Follow me on Mastodon @[email protected]

30 Comments

2008-04-01 4:20 pm

Glynser
April 1st?

2008-04-01 4:20 pm

fithisux
You read my mind!!!
2008-04-01 4:36 pm

hobgoblin
date on the original article says 2. april…
2008-04-01 7:27 pm

pysiak
Funny… Article’s dated April 2nd. There are no references or links. The content is quite big. What are your bets?

2008-04-01 5:04 pm

Dryhte
I really hope this is true. I think it’s stupid that we’re all buying n-core computers but most of the software we’re running doesn’t do parallel processing…

2008-04-01 6:09 pm

Mapou
It’s true. There is at least one startup in Massachussets that has been trying the same approach. The problem is, it’s just not very effective. For example, I doubt that it can parallelize a quicksort algorithm, a perfect candidate for parallel processing. If it were any good, Intel, Microsoft and AMD would not continue to pour hundreds of millions of dollars into research labs around the world to find a solution to the parallel programming problem.

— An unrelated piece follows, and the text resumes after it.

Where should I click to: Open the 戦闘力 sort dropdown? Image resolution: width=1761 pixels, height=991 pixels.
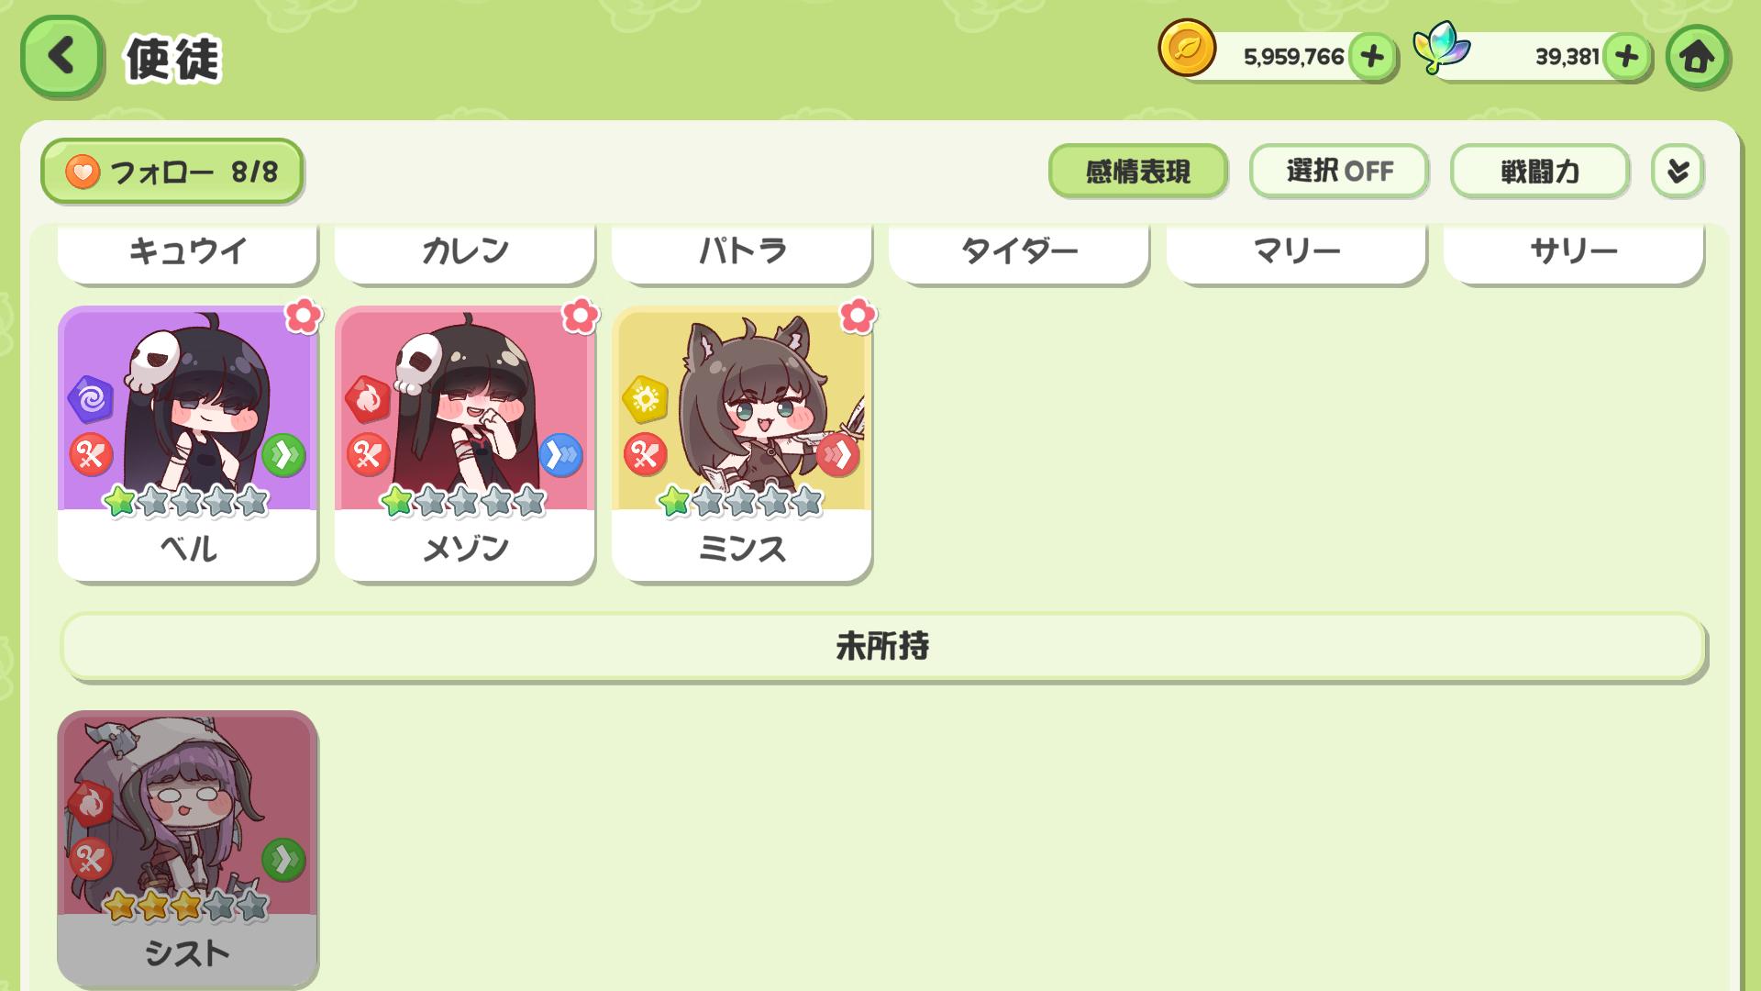click(x=1539, y=171)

Truth is, Intel is scared. They are already comitted to the multithreaded route and, at this late stage of the game, they can’t go back and change their multicore strategy without losing billions of dollars. Too bad. In my opinion, that’s exactly what’s going to happen. To find out why multithreading is not part of the future of parallel programming, read ‘Nightmare on Core Street’:

http://rebelscience.blogspot.com/2008/03/nightmare-on-core-street.h…

2008-04-01 8:32 pm

flanque
I read that article as well as the alternative it suggested. It’s actually really really good reading for a quiet evening in.

I’m still having difficulties getting my head around the alternative approach with signals, nodes, etc

I’d highly recommend anyone who’s interested in programming to read it.
2008-04-02 1:33 am

Almafeta
It’s true. There is at least one startup in Massachussets that has been trying the same approach. The problem is, it’s just not very effective.

For now, it’s not very effective.

10 to 20 years down the road, compilers producing multithreaded apps out of singlethread code might just be another type of optimization.

2008-04-02 2:54 pm

Morph
10 to 20 years down the road, programmers producing singlethreaded code might just be another type of anachronism

2008-04-02 2:49 am

Frobozz
For example, I doubt that it can parallelize a quicksort algorithm, a perfect candidate for parallel processing.

Should it really have to though? Wouldn’t it be better to have a standard library of routines and have it designed to use threads so the developer doesn’t have to think about it?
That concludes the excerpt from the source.